In [None]:
!pip install deep_autoviml

# Introduction

This notebook is dedicated to demonstrate the potential of **Deep AutoViML** AutoMLproduct at automatic building the DL model for this contest as well as predicting for the competion contest.

**Note:** We have to install **Deep AutoViML** into the notebook interactively since it is not the part of the default set of Python packages deployed to the Kaggle notebook docker image.

In [None]:
from deep_autoviml import deep_autoviml as deepauto
import pandas as pd
import datetime as dt

In [None]:
# main flow
start_time = dt.datetime.now()
print("Started at ", start_time)

# Data Preprocessing

First of all, we read the data in memory

In [None]:
trainfile = '/kaggle/input/tabular-playground-series-dec-2021/train.csv'
testfile = '/kaggle/input/tabular-playground-series-dec-2021/test.csv'
subfile = '/kaggle/input/tabular-playground-series-dec-2021/sample_submission.csv'

train = pd.read_csv(trainfile)
test = pd.read_csv(testfile)
sub = pd.read_csv(subfile)
print(train.shape, test.shape)
train.head()

# Data Preprocessing and Feature Engineering

We are going to check the frequency of the target class labels in the training set

In [None]:
#### Check the class counts. If any class is too small, just drop those classes
target = 'Cover_Type'
train[target].value_counts()

As we can see, classes with the labels of **4** and **5** are quite rare in the training set. Therefore we will ignore them in the model training. To achieve it, we are going to drop the training observations with such class labels:

In [None]:
print('rows dropped = ', train[((train[target] == 4) | (train[target] == 5))].shape)
train = train[~((train[target] == 4) | (train[target] == 5))]
print(train.shape)

Also, we detected **'Soil_Type15'** and **'Soil_Type7'** to be useless features. They only have one value for each and every record in the training set (that is, they have zero variance) so they would not be helpful in the model training.

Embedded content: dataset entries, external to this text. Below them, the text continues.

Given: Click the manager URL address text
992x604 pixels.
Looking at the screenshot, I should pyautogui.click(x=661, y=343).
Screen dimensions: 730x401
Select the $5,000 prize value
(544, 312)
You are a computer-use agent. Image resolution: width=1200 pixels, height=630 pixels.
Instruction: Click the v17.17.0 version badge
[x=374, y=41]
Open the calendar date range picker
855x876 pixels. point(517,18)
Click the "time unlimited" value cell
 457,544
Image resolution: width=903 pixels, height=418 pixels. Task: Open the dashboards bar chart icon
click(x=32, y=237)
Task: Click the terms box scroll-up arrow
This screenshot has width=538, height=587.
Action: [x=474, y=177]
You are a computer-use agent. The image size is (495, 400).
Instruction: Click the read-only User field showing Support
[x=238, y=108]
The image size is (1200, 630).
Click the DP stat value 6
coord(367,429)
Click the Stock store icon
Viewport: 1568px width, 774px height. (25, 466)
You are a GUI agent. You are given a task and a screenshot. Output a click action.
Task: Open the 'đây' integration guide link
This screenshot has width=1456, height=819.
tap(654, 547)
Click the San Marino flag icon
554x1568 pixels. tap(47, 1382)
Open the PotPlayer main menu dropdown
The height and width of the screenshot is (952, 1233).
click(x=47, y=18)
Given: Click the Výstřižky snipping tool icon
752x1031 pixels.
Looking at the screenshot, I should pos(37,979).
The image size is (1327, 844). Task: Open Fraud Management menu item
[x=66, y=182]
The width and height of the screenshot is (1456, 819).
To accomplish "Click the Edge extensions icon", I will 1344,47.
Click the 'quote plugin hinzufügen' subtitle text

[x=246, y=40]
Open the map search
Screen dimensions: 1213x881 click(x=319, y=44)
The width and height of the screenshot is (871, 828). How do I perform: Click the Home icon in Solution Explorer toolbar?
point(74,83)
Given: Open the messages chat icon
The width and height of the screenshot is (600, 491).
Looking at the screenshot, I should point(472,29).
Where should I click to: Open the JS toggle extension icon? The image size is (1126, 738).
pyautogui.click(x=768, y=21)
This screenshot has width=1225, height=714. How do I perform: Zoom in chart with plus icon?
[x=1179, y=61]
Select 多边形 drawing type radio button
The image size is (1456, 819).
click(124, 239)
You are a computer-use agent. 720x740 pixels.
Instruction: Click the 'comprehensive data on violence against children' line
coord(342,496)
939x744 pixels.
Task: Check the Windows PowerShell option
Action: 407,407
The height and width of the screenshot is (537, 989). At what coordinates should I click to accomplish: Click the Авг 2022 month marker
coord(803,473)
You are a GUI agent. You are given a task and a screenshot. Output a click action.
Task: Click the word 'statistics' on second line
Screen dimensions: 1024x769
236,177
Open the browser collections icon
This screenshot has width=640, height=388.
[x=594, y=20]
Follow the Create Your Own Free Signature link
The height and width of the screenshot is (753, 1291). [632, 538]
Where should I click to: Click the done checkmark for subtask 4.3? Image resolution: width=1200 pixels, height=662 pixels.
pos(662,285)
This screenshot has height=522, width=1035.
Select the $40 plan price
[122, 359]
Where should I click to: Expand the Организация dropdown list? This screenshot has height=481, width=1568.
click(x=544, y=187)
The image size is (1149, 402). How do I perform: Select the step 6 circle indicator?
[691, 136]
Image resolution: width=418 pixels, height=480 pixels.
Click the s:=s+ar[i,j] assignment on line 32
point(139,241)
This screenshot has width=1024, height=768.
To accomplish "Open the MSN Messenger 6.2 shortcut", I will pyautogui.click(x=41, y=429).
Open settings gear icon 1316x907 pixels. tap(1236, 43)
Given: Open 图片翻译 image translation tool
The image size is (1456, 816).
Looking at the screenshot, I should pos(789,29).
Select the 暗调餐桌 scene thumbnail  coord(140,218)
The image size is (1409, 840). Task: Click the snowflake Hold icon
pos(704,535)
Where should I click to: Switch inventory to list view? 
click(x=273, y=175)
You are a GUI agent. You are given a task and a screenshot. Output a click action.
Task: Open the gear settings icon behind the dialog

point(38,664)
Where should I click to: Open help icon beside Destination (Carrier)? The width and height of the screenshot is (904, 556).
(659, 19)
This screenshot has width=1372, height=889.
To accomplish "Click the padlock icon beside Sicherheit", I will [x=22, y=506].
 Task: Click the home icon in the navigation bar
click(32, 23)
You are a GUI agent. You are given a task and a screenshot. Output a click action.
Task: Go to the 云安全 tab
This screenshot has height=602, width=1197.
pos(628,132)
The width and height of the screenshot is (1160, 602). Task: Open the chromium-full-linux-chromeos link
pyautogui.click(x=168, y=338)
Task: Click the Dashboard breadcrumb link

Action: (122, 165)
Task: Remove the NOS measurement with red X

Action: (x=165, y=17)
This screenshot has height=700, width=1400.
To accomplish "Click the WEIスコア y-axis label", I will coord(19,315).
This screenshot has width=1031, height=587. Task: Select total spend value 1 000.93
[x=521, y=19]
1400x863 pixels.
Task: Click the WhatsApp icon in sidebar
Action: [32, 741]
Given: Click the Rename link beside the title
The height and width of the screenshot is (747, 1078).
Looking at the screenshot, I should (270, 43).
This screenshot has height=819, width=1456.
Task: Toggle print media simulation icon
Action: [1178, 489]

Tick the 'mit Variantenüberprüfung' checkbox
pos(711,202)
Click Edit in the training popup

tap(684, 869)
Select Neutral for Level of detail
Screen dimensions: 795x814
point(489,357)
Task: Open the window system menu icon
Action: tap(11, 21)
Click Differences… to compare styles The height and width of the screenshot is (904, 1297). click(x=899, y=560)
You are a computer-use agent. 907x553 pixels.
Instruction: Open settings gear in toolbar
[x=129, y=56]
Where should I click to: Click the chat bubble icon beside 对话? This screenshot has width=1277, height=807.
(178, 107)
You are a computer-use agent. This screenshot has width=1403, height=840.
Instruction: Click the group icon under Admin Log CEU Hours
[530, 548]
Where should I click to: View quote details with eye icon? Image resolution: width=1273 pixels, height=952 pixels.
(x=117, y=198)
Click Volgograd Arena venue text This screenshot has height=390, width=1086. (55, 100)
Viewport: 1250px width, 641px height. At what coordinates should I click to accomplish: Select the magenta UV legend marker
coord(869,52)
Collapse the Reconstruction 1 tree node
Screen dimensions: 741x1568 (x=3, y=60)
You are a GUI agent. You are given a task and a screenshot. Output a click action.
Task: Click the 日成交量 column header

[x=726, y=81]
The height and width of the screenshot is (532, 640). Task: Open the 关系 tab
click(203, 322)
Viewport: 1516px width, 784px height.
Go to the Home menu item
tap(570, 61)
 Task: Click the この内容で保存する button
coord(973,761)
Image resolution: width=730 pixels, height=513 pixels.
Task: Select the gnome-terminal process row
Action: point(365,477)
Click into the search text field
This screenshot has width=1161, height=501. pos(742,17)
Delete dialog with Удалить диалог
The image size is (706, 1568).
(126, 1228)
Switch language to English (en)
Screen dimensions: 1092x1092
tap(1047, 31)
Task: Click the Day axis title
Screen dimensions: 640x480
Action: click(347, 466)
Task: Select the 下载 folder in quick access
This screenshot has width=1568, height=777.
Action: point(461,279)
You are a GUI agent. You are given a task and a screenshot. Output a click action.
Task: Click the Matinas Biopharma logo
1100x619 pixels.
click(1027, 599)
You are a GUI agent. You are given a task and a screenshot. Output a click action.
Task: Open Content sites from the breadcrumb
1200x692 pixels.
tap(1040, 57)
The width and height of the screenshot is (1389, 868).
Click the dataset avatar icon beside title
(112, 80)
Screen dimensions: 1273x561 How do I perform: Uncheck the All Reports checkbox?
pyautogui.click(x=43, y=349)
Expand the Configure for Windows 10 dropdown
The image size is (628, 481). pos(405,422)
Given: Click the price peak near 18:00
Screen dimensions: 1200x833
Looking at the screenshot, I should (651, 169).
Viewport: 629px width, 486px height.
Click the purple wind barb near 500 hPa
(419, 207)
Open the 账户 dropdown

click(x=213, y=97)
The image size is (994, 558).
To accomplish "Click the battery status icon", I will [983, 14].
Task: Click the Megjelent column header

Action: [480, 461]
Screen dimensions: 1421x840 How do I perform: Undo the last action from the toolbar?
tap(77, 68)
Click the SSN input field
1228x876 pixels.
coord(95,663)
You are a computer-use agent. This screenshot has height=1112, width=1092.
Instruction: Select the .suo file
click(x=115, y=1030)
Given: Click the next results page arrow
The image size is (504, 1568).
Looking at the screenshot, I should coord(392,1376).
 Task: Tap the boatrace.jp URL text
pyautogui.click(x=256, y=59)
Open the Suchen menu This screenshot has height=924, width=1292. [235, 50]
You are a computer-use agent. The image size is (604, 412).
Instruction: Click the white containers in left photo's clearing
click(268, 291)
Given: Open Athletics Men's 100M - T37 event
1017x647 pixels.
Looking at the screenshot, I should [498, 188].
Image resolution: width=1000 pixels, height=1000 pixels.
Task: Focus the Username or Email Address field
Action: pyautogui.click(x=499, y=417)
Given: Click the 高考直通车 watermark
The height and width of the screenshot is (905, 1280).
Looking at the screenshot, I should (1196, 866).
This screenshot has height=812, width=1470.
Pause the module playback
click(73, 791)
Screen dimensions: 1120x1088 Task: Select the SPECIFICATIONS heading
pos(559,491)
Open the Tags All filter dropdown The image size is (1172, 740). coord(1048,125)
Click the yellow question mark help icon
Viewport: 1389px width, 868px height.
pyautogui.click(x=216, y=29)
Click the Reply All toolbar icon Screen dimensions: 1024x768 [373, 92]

We are going to remove these features from both the training and test sets.

In [None]:
# drop useless features with zero variance
features_to_drop = ['Soil_Type15', 'Soil_Type7']
train = train.drop(features_to_drop, axis=1)
test = test.drop(features_to_drop, axis=1)

After it, we are going to apply some additional feature engineering below

In [None]:
# drop Wildness_Area3
train = train.drop(['Wilderness_Area3'], axis=1)
test = test.drop(['Wilderness_Area3'], axis=1)

# additional feature engineering
train['EHiElv'] = train['Horizontal_Distance_To_Roadways'] * train['Elevation']
test['EHiElv'] = test['Horizontal_Distance_To_Roadways'] * test['Elevation']

train.loc[train["Hillshade_9am"] < 0, "Hillshade_9am"] = 0
train.loc[train["Hillshade_9am"] > 255, "Hillshade_9am"] = 255
test.loc[test["Hillshade_9am"] < 0, "Hillshade_9am"] = 0
test.loc[test["Hillshade_9am"] > 255, "Hillshade_9am"] = 255

# Summed features pointed out by @craigmthomas (https://www.kaggle.com/c/tabular-playground-series-dec-2021/discussion/292823)
soil_features = [x for x in train.columns if x.startswith("Soil_Type")]
wilderness_features = [x for x in train.columns if x.startswith("Wilderness_Area")]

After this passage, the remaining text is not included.